Ontario MPP
- In office 1999–2001
- Preceded by: Riding established
- Succeeded by: Greg Sorbara
- Constituency: Vaughan—King—Aurora
- In office 1995–1999
- Preceded by: Greg Sorbara
- Succeeded by: Riding abolished
- Constituency: York Centre

Personal details
- Born: December 24, 1943 Prossedi, Italy
- Died: March 7, 2001 (aged 57) Near Acapulco, Mexico
- Party: Progressive Conservative
- Occupation: Automobile sales

= Al Palladini =

Canadian politician (1943–2001)

Al Palladini (December 24, 1943 - March 7, 2001) was a politician in Ontario, Canada. He was a Progressive Conservative member of the Legislative Assembly of Ontario from 1995 to 2001, and was a cabinet minister in the government of Mike Harris.

==Background==
Palladini was born in Prossedi, Italy. He was the owner of Al Palladini's Pine Tree Lincoln Mercury automobile dealership in Woodbridge, Ontario becoming locally famous for the slogan, "Any Palladini is a pal of mine" in a series of ads conceived by CHUM Radio's Larry MacInnis, and voiced by a young Rick Moranis when he was an announcer at CHUM FM radio in Toronto. He was named Canadian World Auto Marketer of the Year in 1994, and was the Vaughan Outstanding Business Achievement Award the same year. Palladini also served as Chair of the York-Finch General Hospital Foundation, and was a Director of the York University Scholarship Alliance Board.

==Politics==
He was elected in the riding of York Centre in the provincial election of 1995, defeating Liberal Mario Ferri by more than 8,000 votes (the riding had previously been held by high-profile Liberal Greg Sorbara). On June 26, 1995, he was named Minister of Transportation. Following a cabinet shuffle on October 10, 1997, he was named Minister of Economic Development, Trade and Tourism.

Palladini was re-elected in the provincial election of 1999, defeating Liberal Tony Genco by about 7,500 votes in the redistributed riding of Vaughan—King—Aurora.

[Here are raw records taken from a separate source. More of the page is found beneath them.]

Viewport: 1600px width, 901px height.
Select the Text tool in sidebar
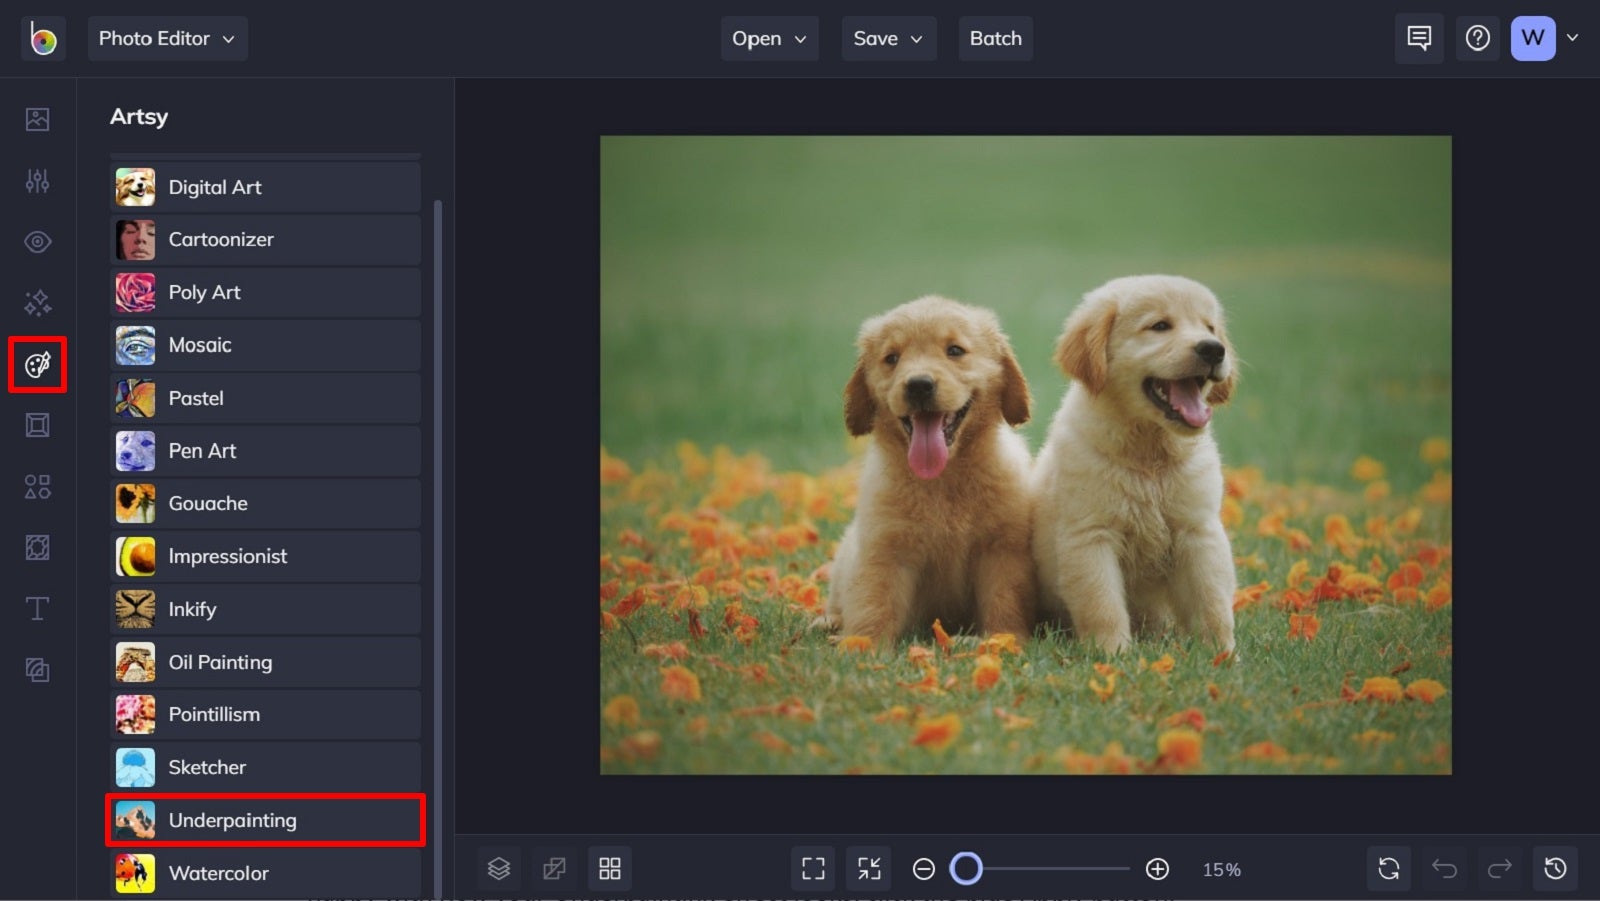click(37, 608)
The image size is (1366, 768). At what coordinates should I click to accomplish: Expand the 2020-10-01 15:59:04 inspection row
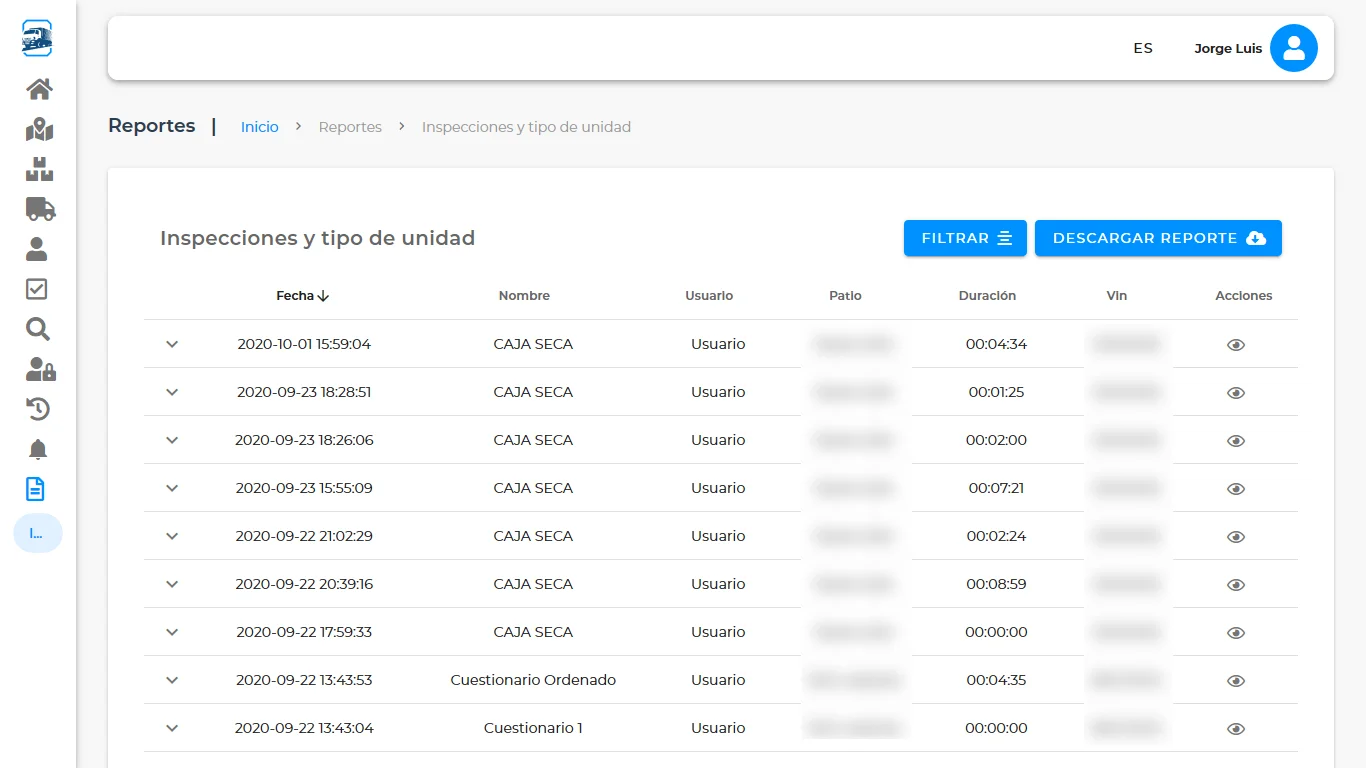[x=172, y=344]
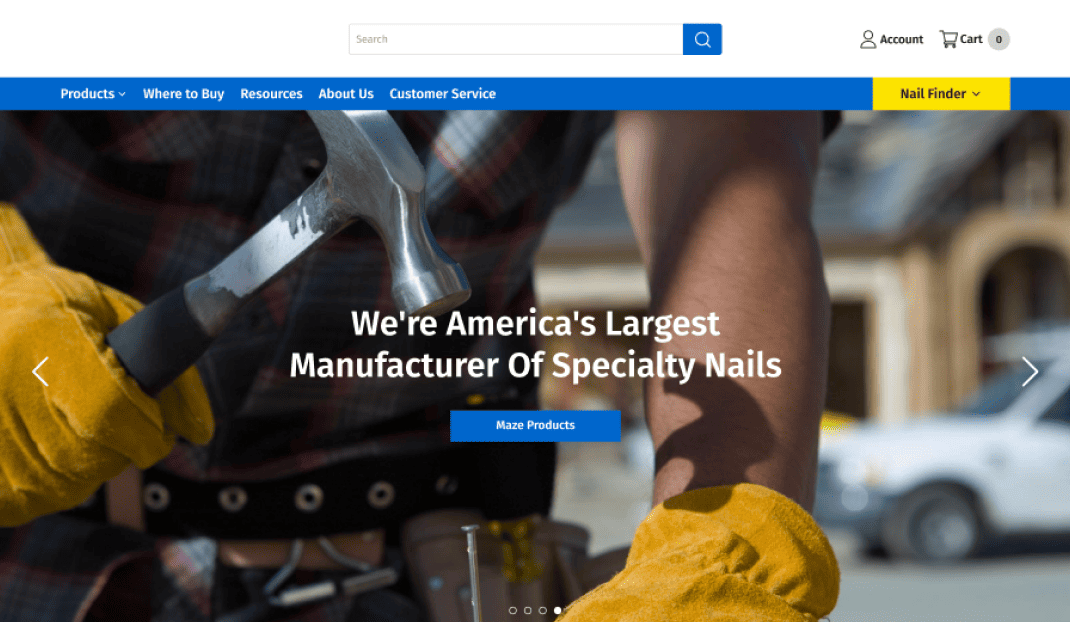Focus the Search input field

(516, 40)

After the election, his portfolio was renamed "Economic Development and Trade".

In office, Palladini presented himself as a populist while presenting legislation which reduced government services. He was often accused of anti-intellectualism. When he cut back on snowplowing budgets for provincial highways, he suggested that stranded drivers could simply use their cell phones to call for help.

===Cabinet posts===

Harris ministry, Province of Ontario (1995–2002)
Cabinet posts (2)
| Predecessor | Office | Successor |
| Bill Saunderson | Minister of Economic Development, Trade and Tourism 1997–2001 | Bob Runciman |
| Gilles Pouliot | Minister of Transportation 1995–1997 | Tony Clement |

==Resignation and death==
Palladini resigned from cabinet on February 7, 2001, citing personal difficulties. One month later, he unexpectedly died of a heart attack on a golf course while vacationing in Mexico.

==Legacy==
His son Franco and family continued to operate his car dealership for several years until bankruptcy in 2009. There is a community centre named Al Palladini Community Centre in Woodbridge, in his honour.

Ontario's Minister of Energy, Stephen Lecce, gives Al Palladini credit for launching his political career through his effort on his 1999 re-election campaign.